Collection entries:
----------------------------------------
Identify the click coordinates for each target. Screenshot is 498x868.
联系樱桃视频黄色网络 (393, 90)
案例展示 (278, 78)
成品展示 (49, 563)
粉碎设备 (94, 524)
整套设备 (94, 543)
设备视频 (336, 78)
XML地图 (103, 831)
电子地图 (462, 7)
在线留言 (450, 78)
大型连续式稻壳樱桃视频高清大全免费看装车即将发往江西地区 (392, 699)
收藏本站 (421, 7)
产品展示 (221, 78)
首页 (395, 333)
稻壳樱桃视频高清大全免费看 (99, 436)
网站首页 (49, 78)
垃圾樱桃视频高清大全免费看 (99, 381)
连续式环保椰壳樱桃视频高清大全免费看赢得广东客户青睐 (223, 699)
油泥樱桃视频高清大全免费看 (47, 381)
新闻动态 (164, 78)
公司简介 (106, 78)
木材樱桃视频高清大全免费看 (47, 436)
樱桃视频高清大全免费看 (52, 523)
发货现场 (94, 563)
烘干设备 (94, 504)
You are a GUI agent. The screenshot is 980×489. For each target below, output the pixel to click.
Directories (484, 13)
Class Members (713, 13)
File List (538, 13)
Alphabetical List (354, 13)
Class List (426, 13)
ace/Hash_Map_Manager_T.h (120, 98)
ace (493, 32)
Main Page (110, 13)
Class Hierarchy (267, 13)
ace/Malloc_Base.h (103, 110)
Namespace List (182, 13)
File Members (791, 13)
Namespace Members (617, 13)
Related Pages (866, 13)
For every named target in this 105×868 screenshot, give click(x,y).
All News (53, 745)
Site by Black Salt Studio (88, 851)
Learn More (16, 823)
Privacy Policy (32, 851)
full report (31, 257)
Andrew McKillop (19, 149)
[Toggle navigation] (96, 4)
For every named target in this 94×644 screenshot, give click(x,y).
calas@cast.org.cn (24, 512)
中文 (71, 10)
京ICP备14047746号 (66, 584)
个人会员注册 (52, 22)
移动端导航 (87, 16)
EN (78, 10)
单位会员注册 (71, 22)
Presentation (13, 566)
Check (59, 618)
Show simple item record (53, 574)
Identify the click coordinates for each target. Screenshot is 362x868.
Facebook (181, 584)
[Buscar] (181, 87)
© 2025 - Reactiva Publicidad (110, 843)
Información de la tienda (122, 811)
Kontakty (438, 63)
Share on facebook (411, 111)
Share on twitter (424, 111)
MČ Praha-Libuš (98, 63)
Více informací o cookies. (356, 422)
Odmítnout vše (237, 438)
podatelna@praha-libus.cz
----------------------------------------
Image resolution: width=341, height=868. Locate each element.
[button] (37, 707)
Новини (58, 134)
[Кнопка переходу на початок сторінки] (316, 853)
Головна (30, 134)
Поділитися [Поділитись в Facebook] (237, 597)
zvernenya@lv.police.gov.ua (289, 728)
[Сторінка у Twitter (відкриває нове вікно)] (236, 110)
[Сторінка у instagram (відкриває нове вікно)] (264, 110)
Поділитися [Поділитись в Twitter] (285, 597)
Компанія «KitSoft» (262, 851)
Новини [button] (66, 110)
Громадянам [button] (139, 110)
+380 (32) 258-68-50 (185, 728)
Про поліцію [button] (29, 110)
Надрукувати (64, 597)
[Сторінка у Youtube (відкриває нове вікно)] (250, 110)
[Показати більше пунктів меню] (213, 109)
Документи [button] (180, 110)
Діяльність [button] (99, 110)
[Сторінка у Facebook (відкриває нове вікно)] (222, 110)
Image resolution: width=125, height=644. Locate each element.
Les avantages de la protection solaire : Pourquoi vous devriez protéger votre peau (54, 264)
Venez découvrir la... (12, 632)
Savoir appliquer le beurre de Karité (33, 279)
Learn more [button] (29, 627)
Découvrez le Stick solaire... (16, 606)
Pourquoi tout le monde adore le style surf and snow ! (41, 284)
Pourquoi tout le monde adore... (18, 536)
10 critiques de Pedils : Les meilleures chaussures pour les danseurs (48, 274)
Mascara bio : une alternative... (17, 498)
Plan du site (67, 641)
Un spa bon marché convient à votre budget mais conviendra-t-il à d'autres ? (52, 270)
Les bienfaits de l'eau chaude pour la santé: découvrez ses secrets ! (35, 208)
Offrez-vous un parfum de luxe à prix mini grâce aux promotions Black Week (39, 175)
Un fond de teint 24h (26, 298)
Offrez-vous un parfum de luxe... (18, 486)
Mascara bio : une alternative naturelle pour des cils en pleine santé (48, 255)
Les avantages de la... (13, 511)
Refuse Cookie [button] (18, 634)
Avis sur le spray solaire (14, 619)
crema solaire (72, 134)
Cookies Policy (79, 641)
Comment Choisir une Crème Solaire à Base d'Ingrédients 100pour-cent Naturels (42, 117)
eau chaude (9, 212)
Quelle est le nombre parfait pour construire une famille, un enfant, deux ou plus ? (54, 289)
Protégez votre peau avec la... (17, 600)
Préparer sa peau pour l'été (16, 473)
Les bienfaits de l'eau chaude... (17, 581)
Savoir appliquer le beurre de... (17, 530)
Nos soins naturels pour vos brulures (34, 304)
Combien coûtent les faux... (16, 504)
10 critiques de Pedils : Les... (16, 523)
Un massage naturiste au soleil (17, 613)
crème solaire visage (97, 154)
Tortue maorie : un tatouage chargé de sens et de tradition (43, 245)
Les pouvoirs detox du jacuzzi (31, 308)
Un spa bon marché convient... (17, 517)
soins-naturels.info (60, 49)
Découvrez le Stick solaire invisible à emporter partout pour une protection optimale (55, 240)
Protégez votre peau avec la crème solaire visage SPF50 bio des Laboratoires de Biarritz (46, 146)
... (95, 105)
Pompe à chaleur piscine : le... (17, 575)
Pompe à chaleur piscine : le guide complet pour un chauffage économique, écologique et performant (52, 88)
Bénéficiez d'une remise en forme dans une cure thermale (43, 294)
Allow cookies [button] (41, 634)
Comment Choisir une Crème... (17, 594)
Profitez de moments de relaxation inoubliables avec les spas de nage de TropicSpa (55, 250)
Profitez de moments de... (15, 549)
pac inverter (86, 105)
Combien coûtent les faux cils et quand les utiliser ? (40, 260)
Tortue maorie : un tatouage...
----------------------------------------
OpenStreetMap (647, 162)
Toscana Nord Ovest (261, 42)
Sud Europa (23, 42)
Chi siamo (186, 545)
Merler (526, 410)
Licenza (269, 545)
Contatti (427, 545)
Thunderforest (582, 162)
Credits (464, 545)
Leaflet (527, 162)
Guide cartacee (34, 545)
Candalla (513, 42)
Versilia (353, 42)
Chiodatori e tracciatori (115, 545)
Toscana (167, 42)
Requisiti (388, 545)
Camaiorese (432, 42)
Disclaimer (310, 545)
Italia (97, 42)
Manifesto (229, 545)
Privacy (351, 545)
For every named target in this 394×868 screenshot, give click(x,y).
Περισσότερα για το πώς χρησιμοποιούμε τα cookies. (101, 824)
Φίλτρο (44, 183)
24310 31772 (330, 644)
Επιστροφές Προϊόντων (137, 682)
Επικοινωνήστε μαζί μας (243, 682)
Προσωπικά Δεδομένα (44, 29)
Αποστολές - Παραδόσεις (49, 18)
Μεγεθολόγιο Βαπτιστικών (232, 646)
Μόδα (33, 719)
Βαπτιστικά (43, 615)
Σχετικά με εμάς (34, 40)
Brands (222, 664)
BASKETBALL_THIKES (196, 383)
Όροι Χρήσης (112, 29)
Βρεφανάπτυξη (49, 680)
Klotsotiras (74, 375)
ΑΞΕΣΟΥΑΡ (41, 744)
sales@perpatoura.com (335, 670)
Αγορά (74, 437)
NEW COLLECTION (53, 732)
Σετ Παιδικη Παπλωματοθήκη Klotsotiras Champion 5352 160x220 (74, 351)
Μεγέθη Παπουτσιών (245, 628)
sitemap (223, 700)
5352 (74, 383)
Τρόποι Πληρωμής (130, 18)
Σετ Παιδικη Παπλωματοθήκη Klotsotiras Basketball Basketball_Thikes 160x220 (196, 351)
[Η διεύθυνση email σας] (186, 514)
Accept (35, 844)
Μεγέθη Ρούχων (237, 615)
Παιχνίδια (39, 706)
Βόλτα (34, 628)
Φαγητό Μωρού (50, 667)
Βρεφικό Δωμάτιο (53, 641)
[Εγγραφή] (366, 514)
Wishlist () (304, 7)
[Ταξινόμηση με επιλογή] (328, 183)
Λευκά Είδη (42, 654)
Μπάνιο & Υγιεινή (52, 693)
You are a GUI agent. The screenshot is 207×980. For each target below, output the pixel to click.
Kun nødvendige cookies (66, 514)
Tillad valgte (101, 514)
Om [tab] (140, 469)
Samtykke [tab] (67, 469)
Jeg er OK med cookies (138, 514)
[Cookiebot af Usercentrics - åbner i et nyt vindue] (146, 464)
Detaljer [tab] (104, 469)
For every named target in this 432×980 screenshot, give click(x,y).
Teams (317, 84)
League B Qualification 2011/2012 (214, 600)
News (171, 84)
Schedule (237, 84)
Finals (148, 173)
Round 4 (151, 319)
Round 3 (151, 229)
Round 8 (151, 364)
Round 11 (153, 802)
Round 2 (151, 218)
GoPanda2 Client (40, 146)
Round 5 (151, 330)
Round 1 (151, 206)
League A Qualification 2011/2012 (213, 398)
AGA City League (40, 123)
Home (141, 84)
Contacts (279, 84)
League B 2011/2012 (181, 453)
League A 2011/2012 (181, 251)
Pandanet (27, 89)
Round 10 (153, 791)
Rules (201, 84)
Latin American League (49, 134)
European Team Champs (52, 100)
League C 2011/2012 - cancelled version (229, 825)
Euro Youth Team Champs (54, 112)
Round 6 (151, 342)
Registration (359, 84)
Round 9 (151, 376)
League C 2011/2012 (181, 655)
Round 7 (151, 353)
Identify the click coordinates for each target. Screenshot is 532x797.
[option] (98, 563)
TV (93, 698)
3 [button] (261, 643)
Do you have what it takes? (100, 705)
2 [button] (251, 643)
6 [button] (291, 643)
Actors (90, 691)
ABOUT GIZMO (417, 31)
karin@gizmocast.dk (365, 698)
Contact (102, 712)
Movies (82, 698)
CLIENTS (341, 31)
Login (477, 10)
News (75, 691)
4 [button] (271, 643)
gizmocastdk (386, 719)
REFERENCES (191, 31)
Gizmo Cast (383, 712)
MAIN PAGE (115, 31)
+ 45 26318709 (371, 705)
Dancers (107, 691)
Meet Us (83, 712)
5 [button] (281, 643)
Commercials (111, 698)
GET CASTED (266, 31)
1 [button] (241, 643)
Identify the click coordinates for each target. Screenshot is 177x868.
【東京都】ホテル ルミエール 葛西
----------------------------------------
Aim
Transcribe without change every line from the one containing "油泥樱桃视频高清大全免费看 (47, 381)" down to the one containing "[Toggle navigation] (96, 4)", with both of those lines included.

Answer to the exercise
油泥樱桃视频高清大全免费看 (47, 381)
新闻动态 (164, 78)
公司简介 (106, 78)
木材樱桃视频高清大全免费看 (47, 436)
樱桃视频高清大全免费看 (52, 523)
发货现场 (94, 563)
烘干设备 (94, 504)
You are a GUI agent. The screenshot is 980×489. For each target below, output the pixel to click.
Directories (484, 13)
Class Members (713, 13)
File List (538, 13)
Alphabetical List (354, 13)
Class List (426, 13)
ace/Hash_Map_Manager_T.h (120, 98)
ace (493, 32)
Main Page (110, 13)
Class Hierarchy (267, 13)
ace/Malloc_Base.h (103, 110)
Namespace List (182, 13)
File Members (791, 13)
Namespace Members (617, 13)
Related Pages (866, 13)
For every named target in this 105×868 screenshot, give click(x,y).
All News (53, 745)
Site by Black Salt Studio (88, 851)
Learn More (16, 823)
Privacy Policy (32, 851)
full report (31, 257)
Andrew McKillop (19, 149)
[Toggle navigation] (96, 4)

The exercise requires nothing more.